Showing posts with label suicide. Show all posts
Showing posts with label suicide. Show all posts

07 October 2013

Make It RAINN



I read an article over the weekend about a high school girl who killed herself after she got drunk at a party, some of the boys at the party stripped her and wrote slurs all over her body, took photos of her and circulated them via text and Facebook. 

The article talked about a major switch in our culture where the high school boys didn’t see this as a sexual assault, they saw it as a prank. I’m not so sure they thought it was harmless, but they certainly didn’t consider themselves guilty of anything so serious as a sex crime. 

I wonder what has happened that young men don’t understand the difference between a prank and assault and feel that if a female is too drunk to protest that whatever happens to her has her implied consent. 

Factor in that so much of this activity now gets documented and passed around, as if it’s all a joke, and it makes me so glad I didn’t grow up in an era of smart phones or Facebook or social media. With texting and Snapchat and Instagram and Twitter and Facebook, a kid can never get away from the bullying. Her home is no longer a refuge.

+===+

- _Required task A_
Please pick out every line in the records below that contains the word "size".

- _Material provided_
+===+

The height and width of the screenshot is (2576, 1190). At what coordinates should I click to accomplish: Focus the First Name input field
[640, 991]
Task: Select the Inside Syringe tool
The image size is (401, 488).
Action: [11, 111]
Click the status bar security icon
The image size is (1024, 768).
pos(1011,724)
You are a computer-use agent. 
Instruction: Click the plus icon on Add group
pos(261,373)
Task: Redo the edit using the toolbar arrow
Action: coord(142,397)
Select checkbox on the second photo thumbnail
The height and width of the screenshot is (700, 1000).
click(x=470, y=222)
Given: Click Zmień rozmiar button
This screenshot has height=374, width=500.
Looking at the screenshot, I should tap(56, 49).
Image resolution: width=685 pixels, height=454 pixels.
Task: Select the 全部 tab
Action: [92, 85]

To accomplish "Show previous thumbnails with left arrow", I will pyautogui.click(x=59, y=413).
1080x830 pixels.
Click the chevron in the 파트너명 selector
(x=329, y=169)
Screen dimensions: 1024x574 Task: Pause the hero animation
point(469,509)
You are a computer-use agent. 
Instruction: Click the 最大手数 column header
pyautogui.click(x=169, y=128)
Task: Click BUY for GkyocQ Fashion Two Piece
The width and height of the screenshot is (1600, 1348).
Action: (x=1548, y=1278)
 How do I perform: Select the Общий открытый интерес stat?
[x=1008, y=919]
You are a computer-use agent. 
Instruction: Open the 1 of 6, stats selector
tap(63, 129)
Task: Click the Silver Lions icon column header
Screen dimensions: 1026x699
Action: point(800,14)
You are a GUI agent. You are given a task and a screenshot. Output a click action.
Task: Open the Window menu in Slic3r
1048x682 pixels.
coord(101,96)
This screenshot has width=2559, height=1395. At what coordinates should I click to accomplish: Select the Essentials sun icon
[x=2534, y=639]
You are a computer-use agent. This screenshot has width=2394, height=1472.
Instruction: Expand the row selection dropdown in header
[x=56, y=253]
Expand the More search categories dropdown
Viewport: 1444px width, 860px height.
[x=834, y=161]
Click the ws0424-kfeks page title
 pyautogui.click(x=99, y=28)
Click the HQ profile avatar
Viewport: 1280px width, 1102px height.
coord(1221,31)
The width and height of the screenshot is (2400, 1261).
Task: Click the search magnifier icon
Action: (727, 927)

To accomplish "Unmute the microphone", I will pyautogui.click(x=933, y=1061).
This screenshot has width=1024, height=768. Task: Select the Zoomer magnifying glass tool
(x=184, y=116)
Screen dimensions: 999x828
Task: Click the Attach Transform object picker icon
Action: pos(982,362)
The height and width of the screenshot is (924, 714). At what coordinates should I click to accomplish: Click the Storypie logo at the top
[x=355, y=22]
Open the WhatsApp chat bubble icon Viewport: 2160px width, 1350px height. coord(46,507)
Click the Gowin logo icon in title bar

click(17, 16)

+===+

- _Required task B_
For each statement, decide whether it agrees with the post about the high school girl above, and back each yes or no with the deciding words from the post. (i) The writer read the article over the weekend. (ii) The writer wishes to have grown up with smart phones. (iii) According to the article, the boys saw what they did as a prank.

- _Reply A_
The image size is (401, 488).
The image size is (1024, 768).

- _Reply B_
(i) Yes: "I read an article over the weekend"
(ii) No: "it makes me so glad I didn’t grow up in an era of smart phones or Facebook or social media"
(iii) Yes: "they saw it as a prank"